La industria farmacéutica argentina expresó su **rechazo enfático** al “Tributo Económico Municipal” (TEM) que impulsa la Municipalidad de San Miguel de Tucumán, al considerar que se trata de un impuesto distorsivo e inconstitucional que encarece los medicamentos.
Según el sector, el TEM pretende aplicarse a compañías que no tienen presencia física en el municipio pero que realizan actividad económica en su territorio. El tributo funciona como un impuesto sobre los ingresos brutos municipal que grava directamente las ventas, lo que lo convierte en un gravamen análogo al IVA.

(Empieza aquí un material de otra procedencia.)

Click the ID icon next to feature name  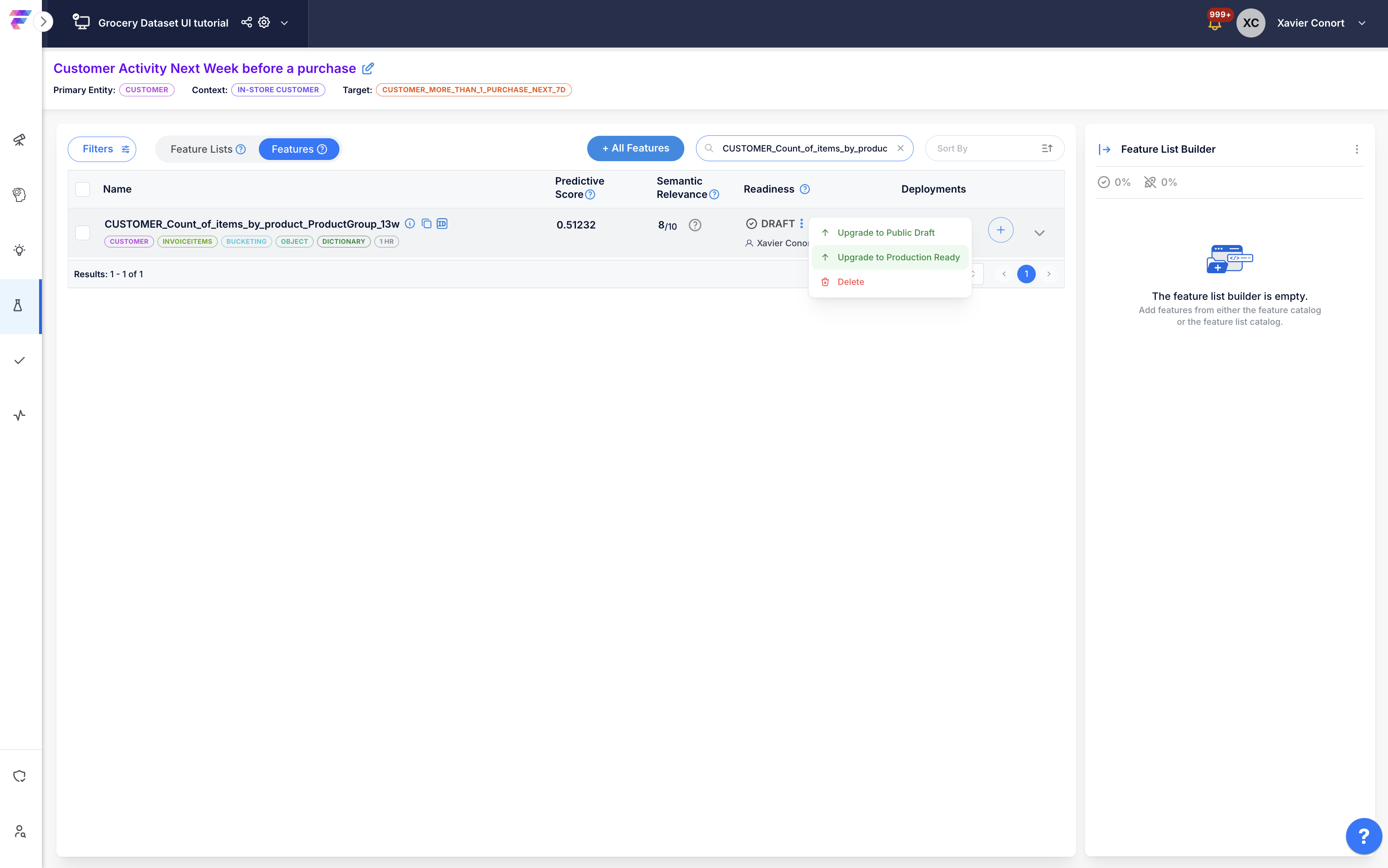point(442,224)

La industria sostiene que esta medida viola la ley 23.548 de coparticipación federal, que limita la autonomía municipal. Además, remarcan que la propia Constitución de Tucumán establece que la autonomía municipal está sujeta a esa ley, por lo que el TEM también avasalla la Constitución provincial.
El rechazo se apoya en un antecedente judicial: la Corte Suprema de Justicia de la Nación ya invalidó un tributo idéntico que recaudaba la Municipalidad de Banda de Río Salí. Para la industria, ese fallo confirma la ilegalidad del impuesto que ahora intenta aplicar San Miguel de Tucumán.
La entidad advirtió que esta “insólita pretensión recaudatoria” impacta directamente en los precios de los medicamentos en la jurisdicción. Por eso, instaron a las autoridades a revisar la medida para no generar mayores costos en el acceso a los medicamentos para la población de Tucumán.